UMBC CMSC431, Compiler Design Principles, Fall 2009


Project 1

Due: Monday, September 21, 2009, 12:00pm (noon)


Objective

This project is a warm-up exercise that familiarizes the students with flex and bison. The project will also re-acquaint the students with C and assembly language programming.


Assignment

The Lex & Yacc book gives us lex and yacc programs that evaluate arithmetic expressions with the operations +, -, * and /. The resulting program is an interpreter rather than a compiler since it directly evaluates the expression rather than translating the expression to a lower-level program. Your assignment is to modify these lex and yacc programs into a compiler that produces an assembly language program. When this assembly language program is itself compiled and executed, it must produce the output given by the original program.
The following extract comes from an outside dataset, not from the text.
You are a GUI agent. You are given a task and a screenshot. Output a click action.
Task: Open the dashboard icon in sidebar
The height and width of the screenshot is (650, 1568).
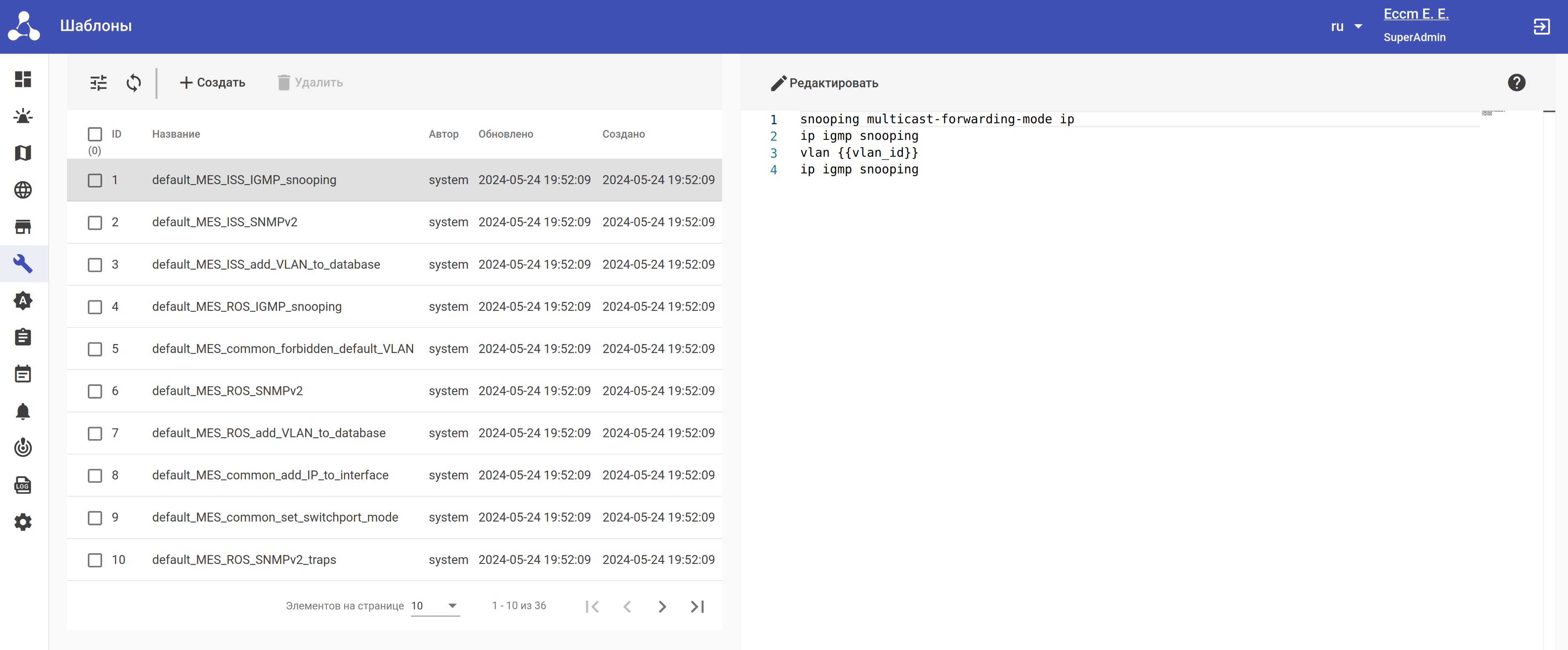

We will use a very simple strategy to generate assembly language code for arithmetic expressions. We just assume that the operands are placed on the stack. The result of each operation is also placed on the stack. For example, here's an assembly language program that computes the expression "3 + 4 * 5 / 3": p1example.asm.


Submitting Your Project

We will use CVS (Concurrent Version System) for project submission. Detailed instructions are here. Basically, you want to log into GL and type the command: cvs -d /afs/umbc.edu/users/c/h/chang/pub/cs431f09/Proj1 checkout -d MyProj1 user1 with user1 replaced by your own username. This creates a subdirectory "MyProj1" in your current directory and copies the files distributed for this project in that directory. (Feel free to use a different name for the subdirectory.) The command above checks out the files, when you submit, you check in the files with: cvs commit See the instructions for commands to add and update the files.


What to turn in

By the due date and time, the CVS repository for your project should have updated versions of the flex and bison programs. Please update the Makefile to reflect any changes you have made. (The expectation is that a person grading the project can compile your program just by typing "make".) Also, include 3 examples of compiled expressions of varying degrees of complexity. Please do not check in any object code files (e.g., *.o and a.out).